**TASK INSTRUCTIONS:** Set down precisely the lines from the line with "Image resolution: width=1512" through the end of the material, inclusive, and no pictures.

##############################

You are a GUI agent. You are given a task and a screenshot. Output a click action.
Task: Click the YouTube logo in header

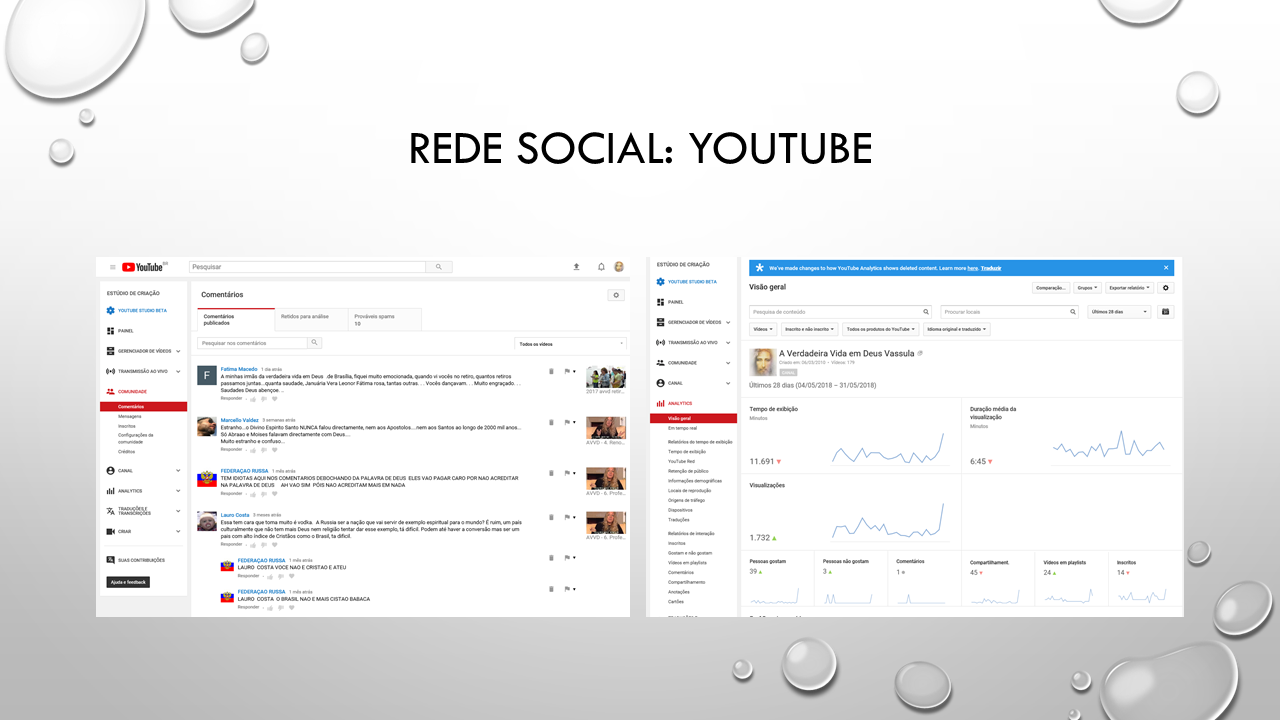143,267
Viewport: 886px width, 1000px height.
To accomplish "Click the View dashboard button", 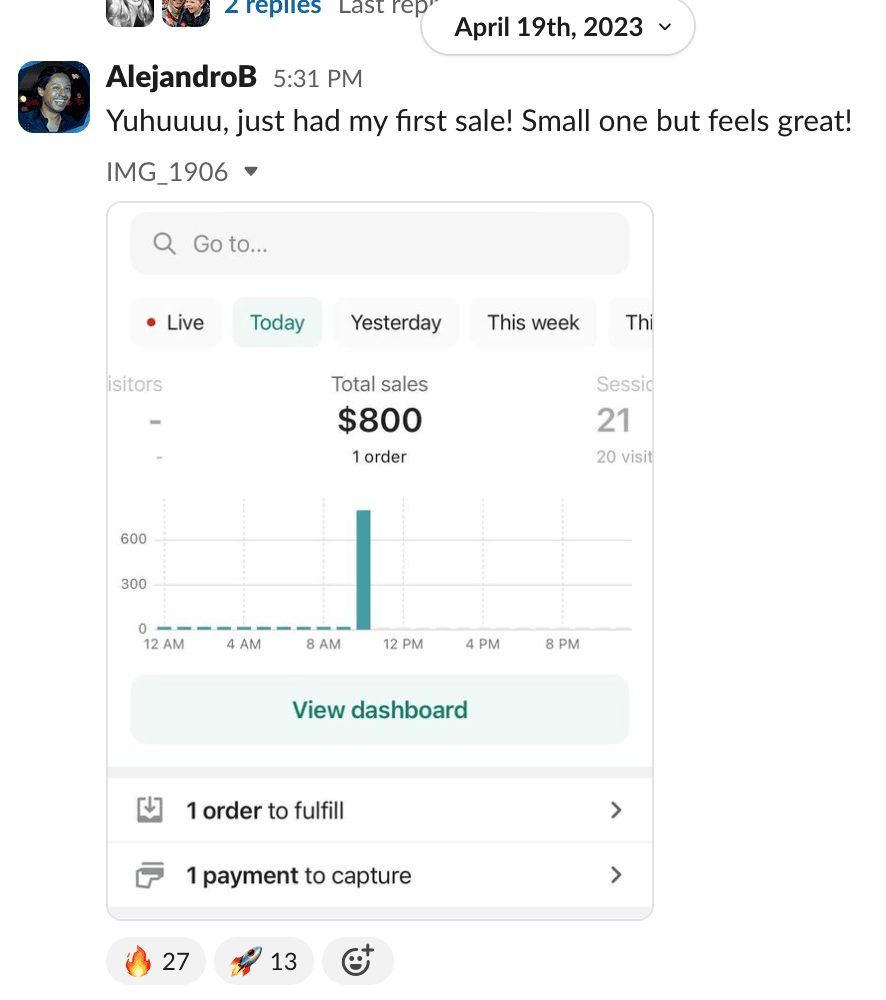I will [380, 710].
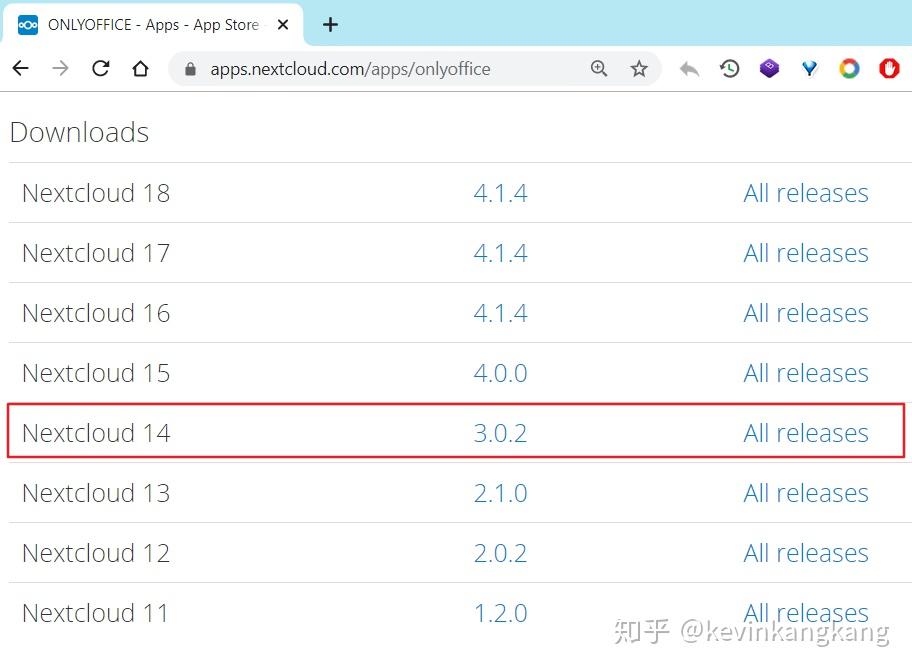Screen dimensions: 912x672
Task: Click the colorful circle extension icon
Action: [x=849, y=68]
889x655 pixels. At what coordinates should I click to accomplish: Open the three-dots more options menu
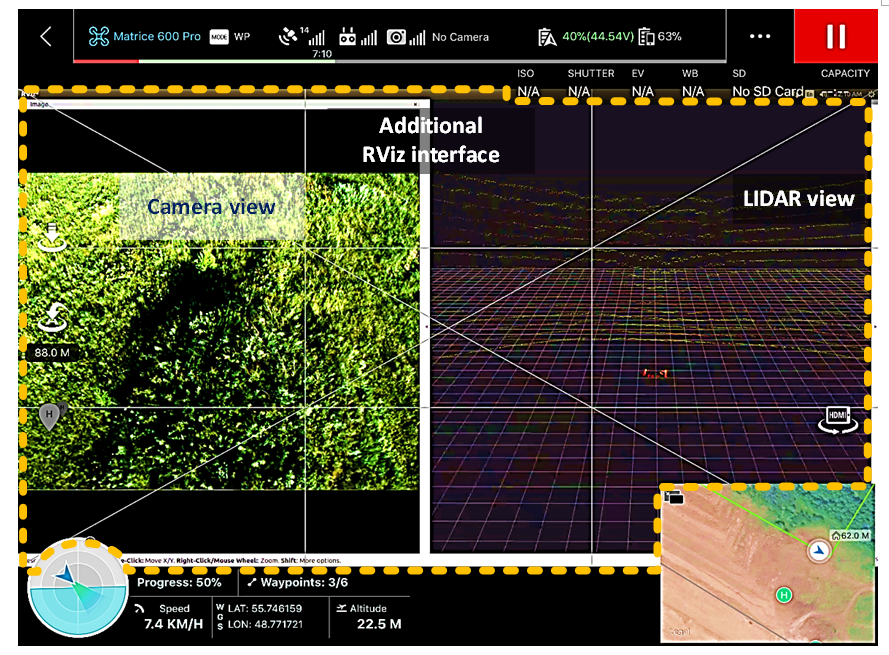click(x=760, y=36)
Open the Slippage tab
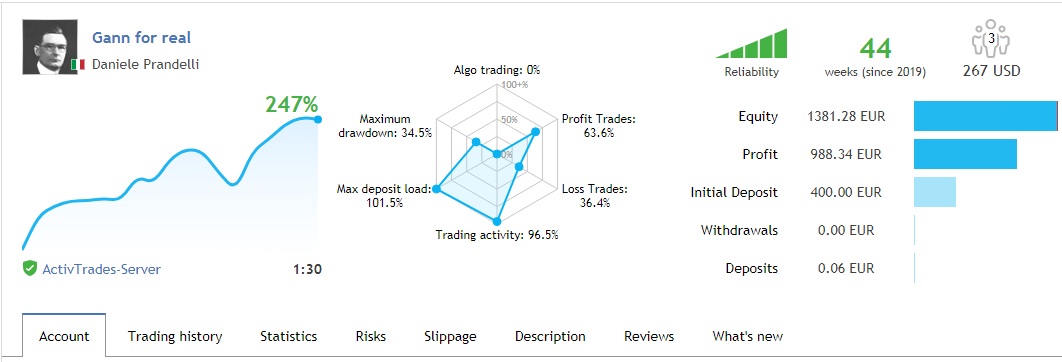The height and width of the screenshot is (362, 1062). tap(450, 336)
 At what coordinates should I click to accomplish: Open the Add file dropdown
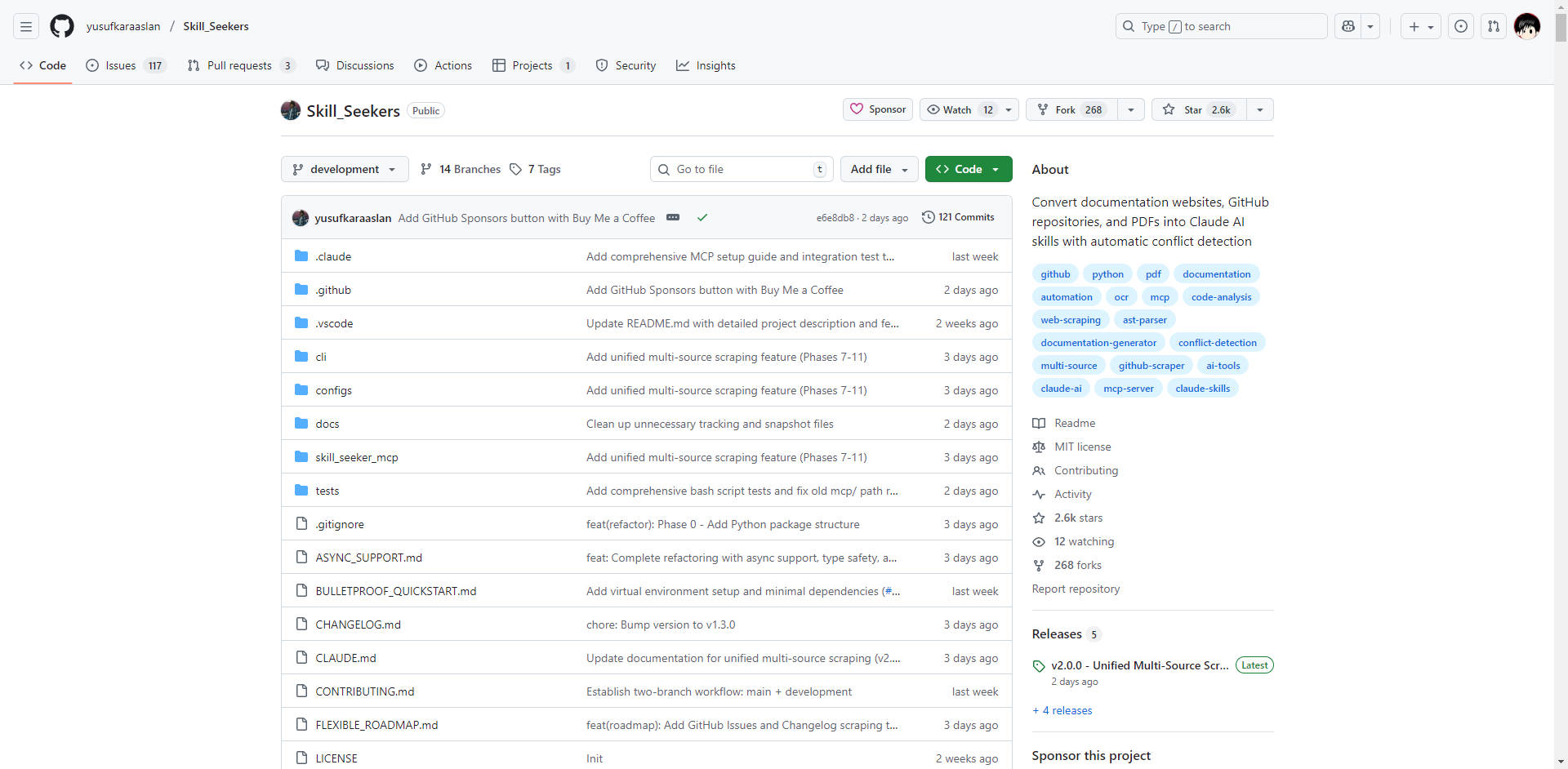[879, 169]

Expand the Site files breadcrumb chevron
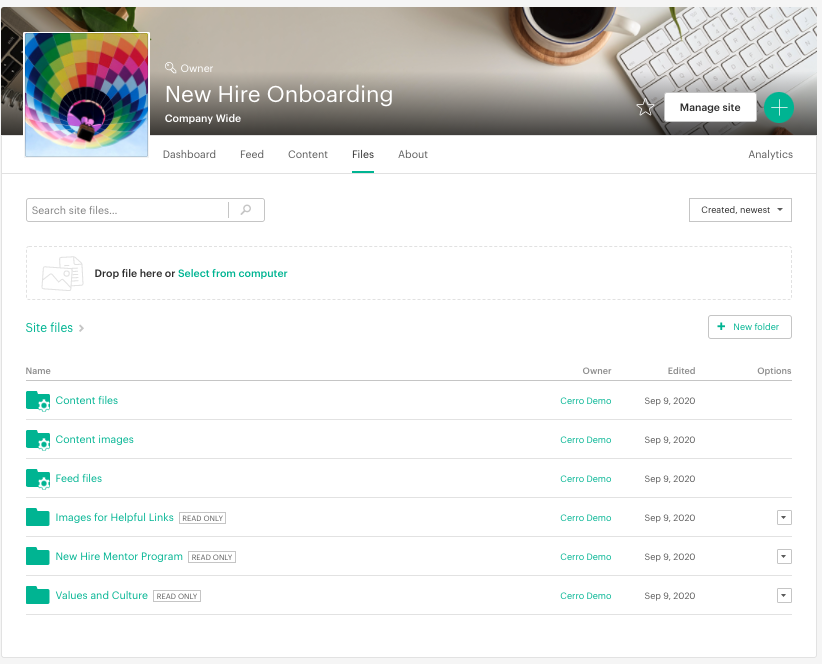(x=82, y=327)
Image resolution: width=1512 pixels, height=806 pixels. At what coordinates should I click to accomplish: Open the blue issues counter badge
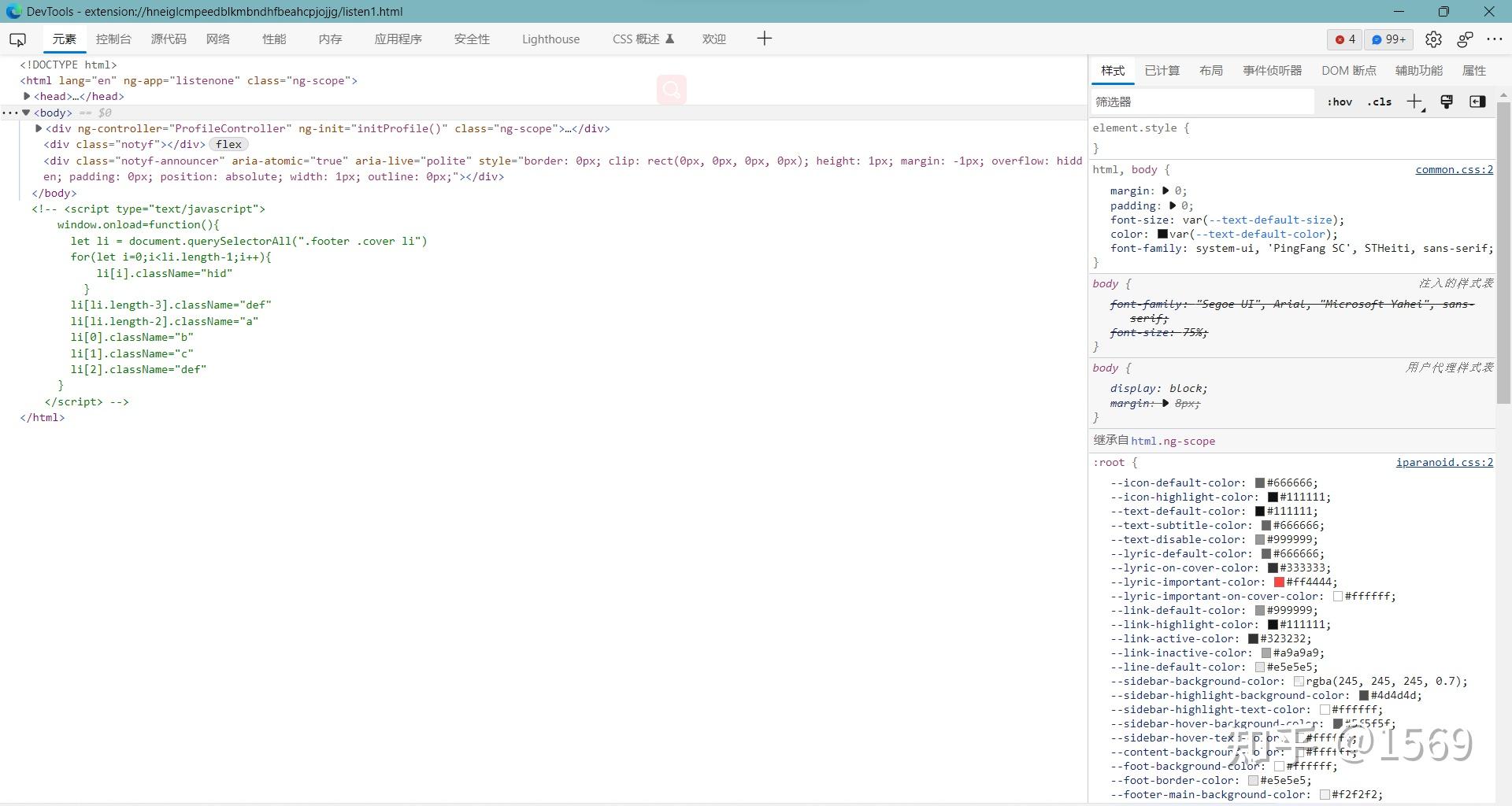(1389, 39)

##############################

**SOLUTION FOR THIS PROBLEM:**
Image resolution: width=1512 pixels, height=806 pixels. At what coordinates should I click to accomplish: Open the blue issues counter badge
(1389, 39)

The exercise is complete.